**Task**
Each entry below is to be duplicated verbatim.

**Records provided**
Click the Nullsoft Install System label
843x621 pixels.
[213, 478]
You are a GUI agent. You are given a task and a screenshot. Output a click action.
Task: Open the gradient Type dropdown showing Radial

**Answer for the task**
Click the Nullsoft Install System label
843x621 pixels.
[213, 478]
You are a GUI agent. You are given a task and a screenshot. Output a click action.
Task: Open the gradient Type dropdown showing Radial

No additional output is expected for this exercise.